- Monday, February 20, 2017

GOSNELL: THE UNTOLD STORY OF AMERICA’S MOST PROLIFIC SERIAL KILLER

By Ann McElhinney and Phelim McAleer

Regnery, $27.99, 256 pages

I followed the Kermit Gosnell murder trial in 2013, which was covered by the local Philadelphia media, but ignored largely by the national media.

Now journalists and documentary filmmakers Ann McElhinney and Phelim McAleer offer a book on the life and crimes of the Philadelphia abortion doctor who was convicted of three counts of murder by using scissors to sever the spinal cords of babies delivered alive, as well as various other crimes.

As the authors note, Gosnell destroyed records and often came in on Sundays without his staff and performed numerous illegal late-term abortions, so there is no telling just how many babies he murdered in this fashion and by other means — hence the book’s subtitle, “America’s Most Prolific Serial Killer.”

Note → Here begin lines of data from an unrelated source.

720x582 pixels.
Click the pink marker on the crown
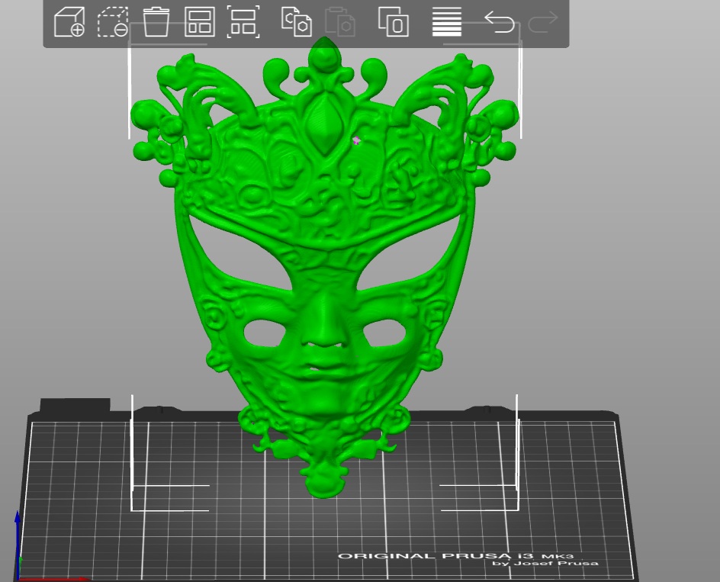click(356, 141)

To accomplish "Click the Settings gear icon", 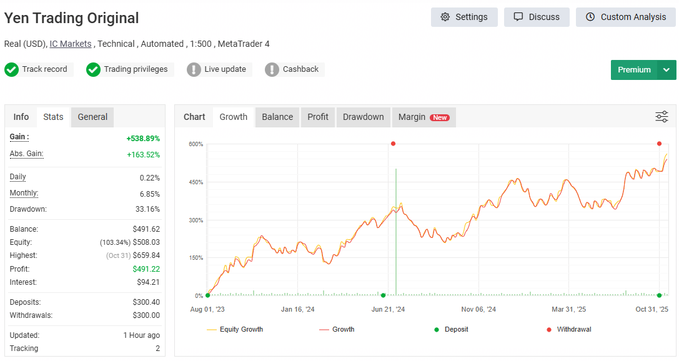I will point(445,17).
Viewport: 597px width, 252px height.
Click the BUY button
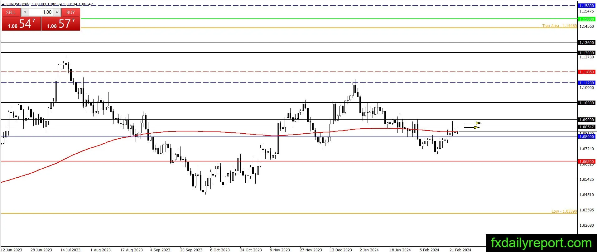(70, 12)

The case began, the authors explain, with a drug bust.

“It wasn’t a homicide case — until it was. Originally the authorities weren’t investigating murder, or even illegal late-term abortions. They were just trying to bust a prescription drug mill,” the authors write. “But they wound up discovering something far worse.”

The authors credit Jim Wood, a detective with the Philadelphia District Attorney’s Office, with the discovery of Gosnell’s horrendous crimes. Detective Wood worked closely with DEA Special Agent Steve Dougherty and FBI Special Agent Jason Huff. The three investigators were called “the three amigos,” a light touch to an otherwise dark case.

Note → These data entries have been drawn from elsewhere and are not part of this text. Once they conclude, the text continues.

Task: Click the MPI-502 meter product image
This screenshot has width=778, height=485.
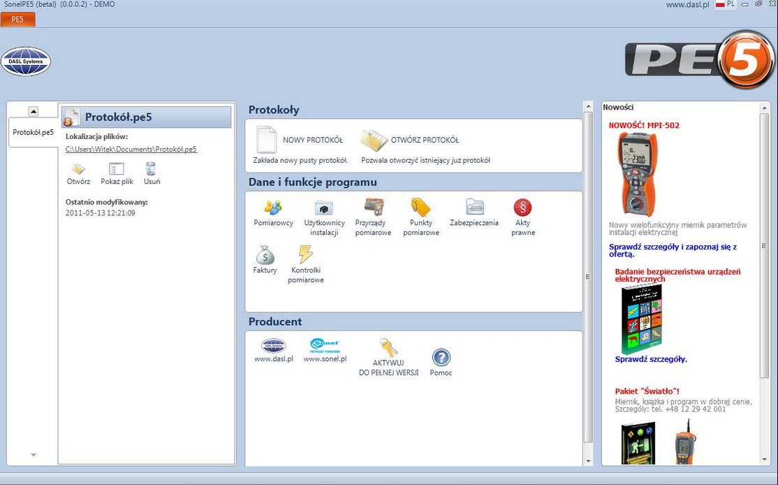Action: tap(636, 174)
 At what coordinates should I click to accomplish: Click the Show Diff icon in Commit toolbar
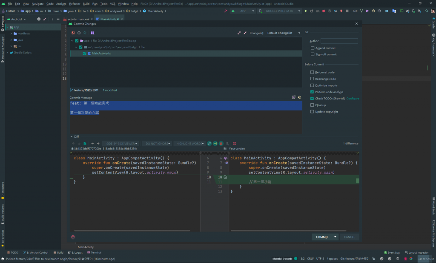pos(73,33)
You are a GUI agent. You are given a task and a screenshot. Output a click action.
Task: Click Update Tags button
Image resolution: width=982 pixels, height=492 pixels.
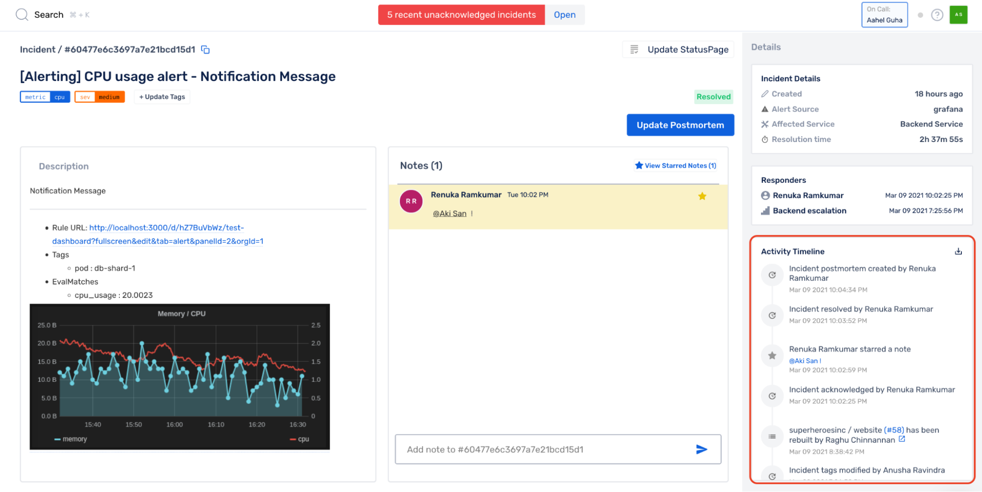162,97

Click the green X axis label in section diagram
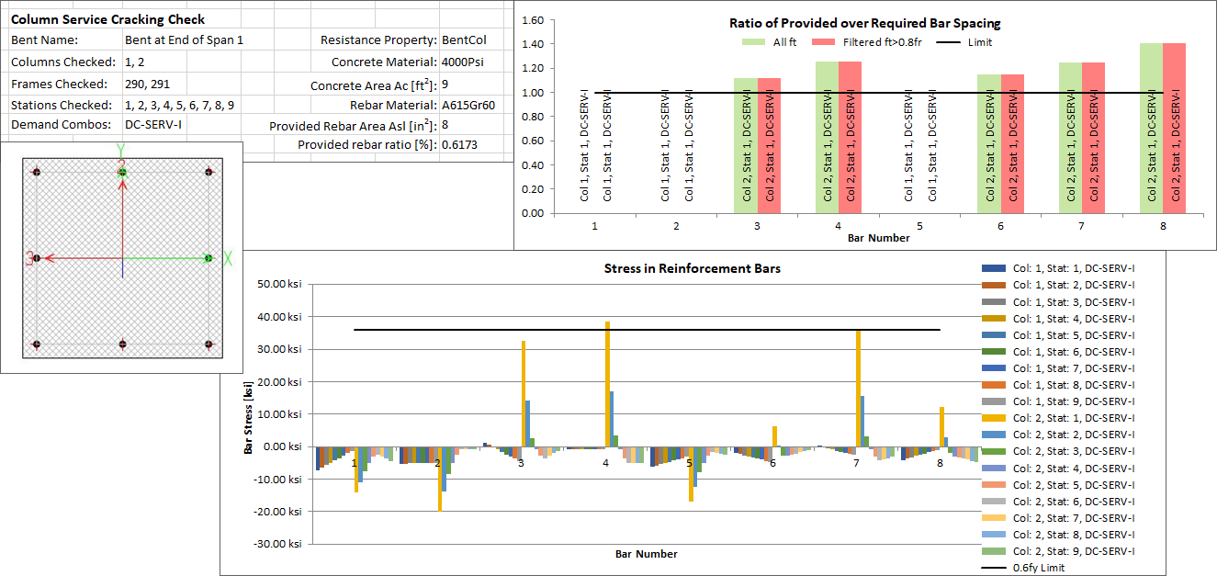228,259
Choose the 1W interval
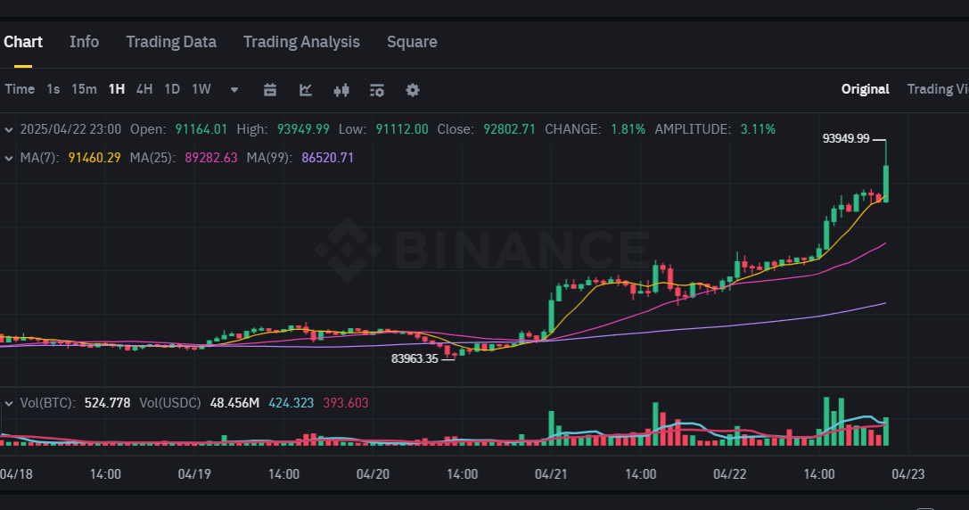The width and height of the screenshot is (969, 510). click(x=201, y=89)
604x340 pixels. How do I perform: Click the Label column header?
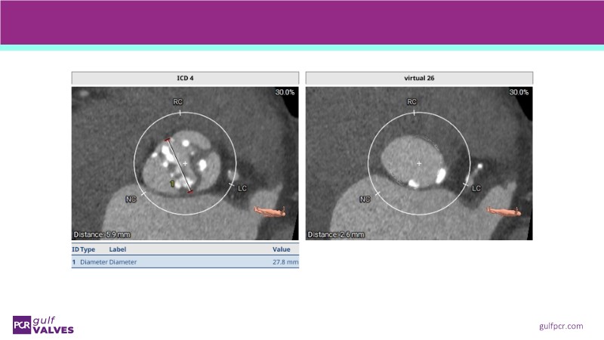[118, 249]
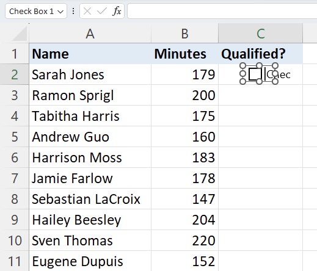Select the cell containing Eugene Dupuis

tap(90, 261)
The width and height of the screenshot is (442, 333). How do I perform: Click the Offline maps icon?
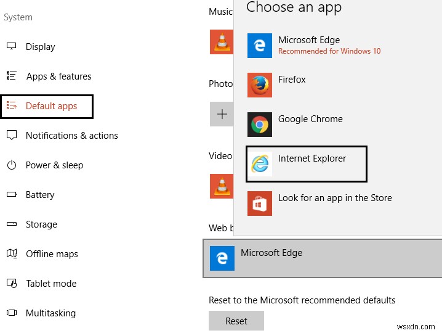click(11, 254)
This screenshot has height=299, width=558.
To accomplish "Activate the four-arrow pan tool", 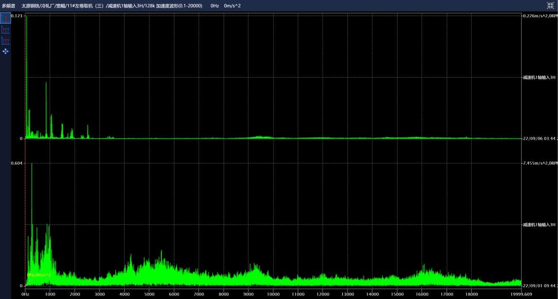I will (x=5, y=51).
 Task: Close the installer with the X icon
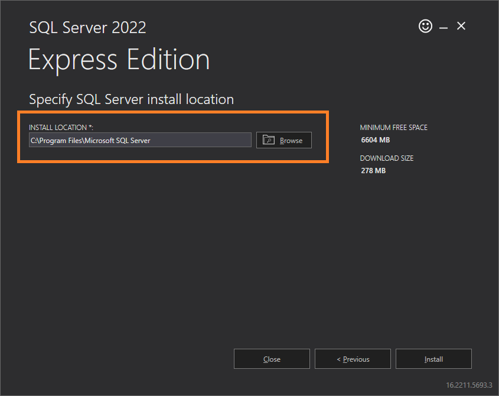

In 2009 Detective Wood was attached to a joint federal and local task force assigned to combat Philadelphia’s growing illegal prescription-drug trade. The potentially lethal painkiller Oxycodone was the favorite drug on the street, which sold as high as $80 a tablet. Unethical and criminal doctors sold prescriptions of Oxycodone and other drugs to street drug dealers, which was and is a lucrative criminal enterprise.

Detective Wood worked his informants to uncover the networks of prescription drug dealers and suppliers, one of which led Detective Wood to Gosnell. Gosnell was a respected and affable black doctor who owned and operated a women’s medical clinic in a poor neighborhood in West Philadelphia, but Detective Wood suspected that he was one of the city’s biggest suppliers of illegal prescriptions.

The team honed in on Gosnell’s clinic, where his employees handed over prescriptions to fake patients — called “smurfs” by the investigators — and to one particular smurf that just happened to be an undercover cop.

The three investigators had an informant make buys at Gosnell’s clinic, which were recorded. One of Gosnell’s employees, Latosha Lewis, worked the front desk and gave out prescriptions. She was brought in and told the investigators about Gosnell’s “pill-smurfing.”

She told the investigators that Gosnell had three types of patients: “seekers” (drug dealers and users), procedures (women seeking abortions), and people who were sick. On a typical night, the investigators learned, Gosnell would sell 200 prescriptions.

Latosha Lewis also told the investigators about the unsafe and unhygienic conditions at the clinic. Unlicensed workers treated patients, decomposing medical waste lay about and the two cats who roamed freely through the clinic had fleas. She also told them about Karnamaya Mongar, a woman who died at the clinic after an abortion. The death, she said, “just wasn’t right.”

On the night of the raid on the clinic, Detective Wood approached Gosnell on the street in front of the clinic and told him he was a target of the investigation.

“He was typical Gosnell, like, this how do you describe this like a calm Hannibal Lector-type mentality, like, what’s this all about?” Detective Wood recalled.

The investigators described the clinic to the grand jury as deplorable. There were semi-conscious women moaning in chairs, cat hair everywhere and the surgical rooms were unsanitary. DEA Special Agent Dougherty compared the clinic to a bad gas station restroom.

And it got worst — much worst. The investigators discovered aborted fetuses and medical waste in containers and in one cupboard there was a shelf full of jars that contained severed baby feet.

The authors go on to describe the clinic’s other horrors and the subsequent grand jury investigation, the shortcomings of public officials who allowed the clinic to operate all those years, as well as the trial and the aftermath of Gosnell’s conviction. The authors make the claim that the national media did not cover the case adequately due to their pro-abortion bias.

“Gosnell” is somewhat convoluted and often repetitive, but the authors offer a compelling and truly sad story that should be read by both pro- and anti-abortion people. This crime story is bigger than the issue of abortion, in my view.

Kermit Gosnell, who is in prison serving a life sentence, is a truly egomaniacal, greedy and heartless criminal, a monster far worse than the fictional Hannibal Lecter, as the former doctor murdered innocent babies delivered alive.

• Paul Davis is a writer who covers crime, espionage, terrorism and the military.